Rescale the data below by repeating every line, requests included, with each coordinate in the answers multiplied by 0.55 and rounded to a whole number, halves going up. Keep the numbers in the requests as they are, and leave the pictures out.

####

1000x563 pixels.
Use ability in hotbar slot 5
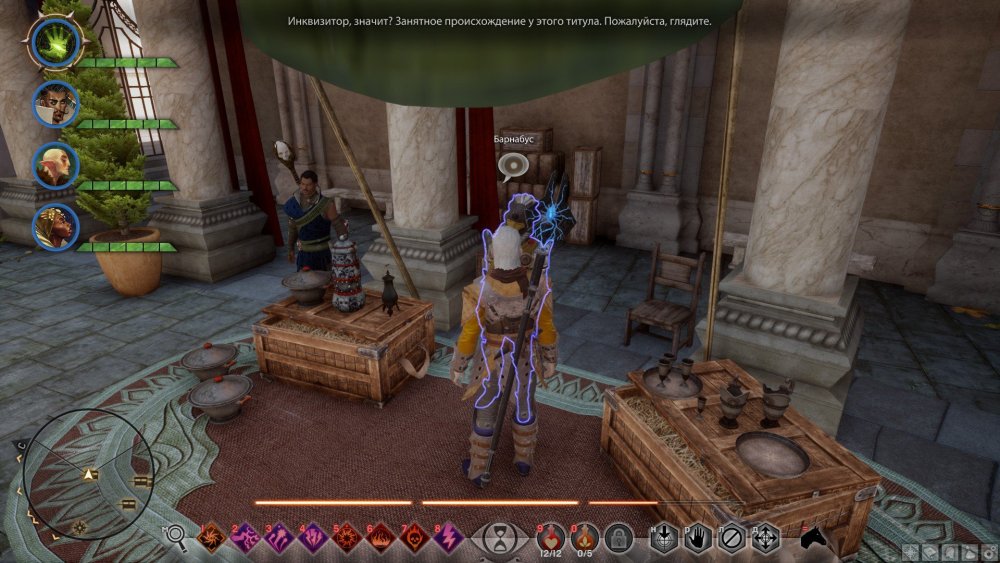[347, 539]
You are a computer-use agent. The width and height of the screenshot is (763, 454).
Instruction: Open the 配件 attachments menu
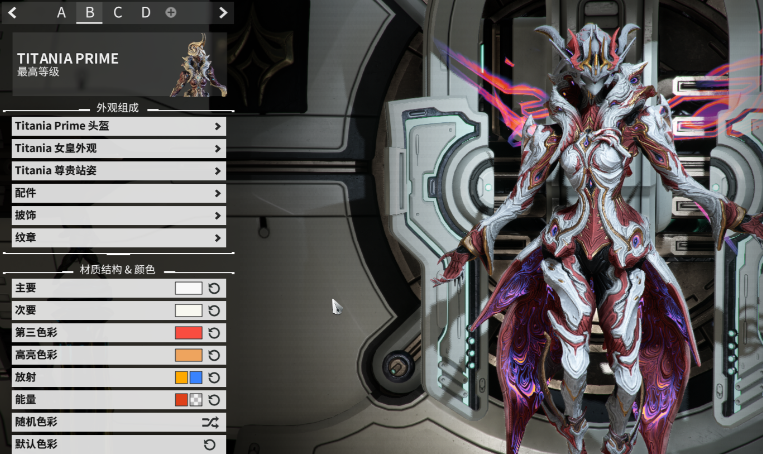point(118,193)
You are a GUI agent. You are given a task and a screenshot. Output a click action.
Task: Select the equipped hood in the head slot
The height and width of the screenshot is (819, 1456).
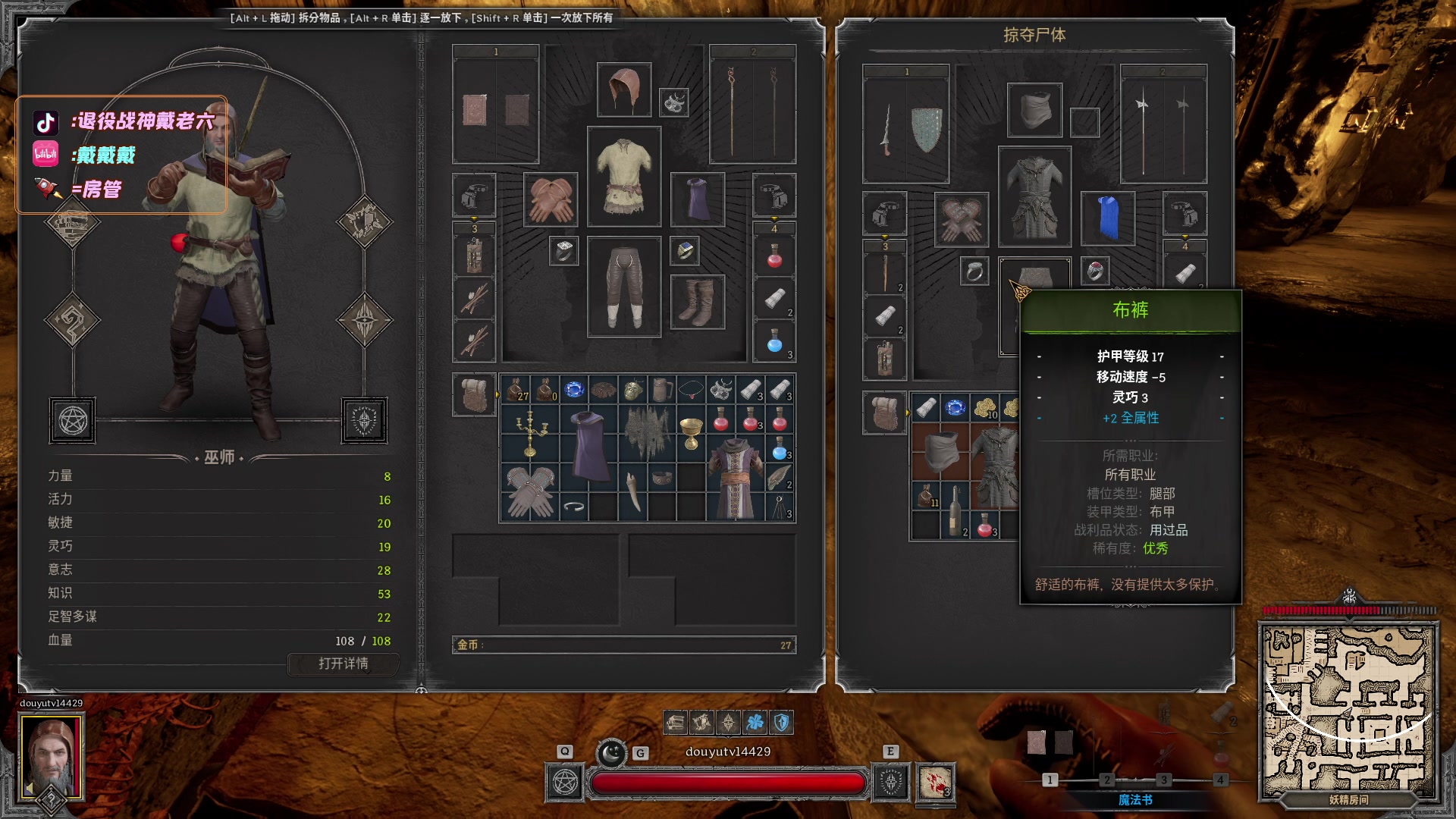[623, 90]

####

▶ _TASK ANSWER_:
1000x563 pixels.
Use ability in hotbar slot 5
[191, 296]
You are a computer-use agent. The width and height of the screenshot is (763, 454).
Instruction: Open the 配件 attachments menu
point(65,106)
You are a GUI agent. You are given a task and a screenshot. Output a click action.
Task: Select the equipped hood in the head slot
The height and width of the screenshot is (819, 1456).
[343, 50]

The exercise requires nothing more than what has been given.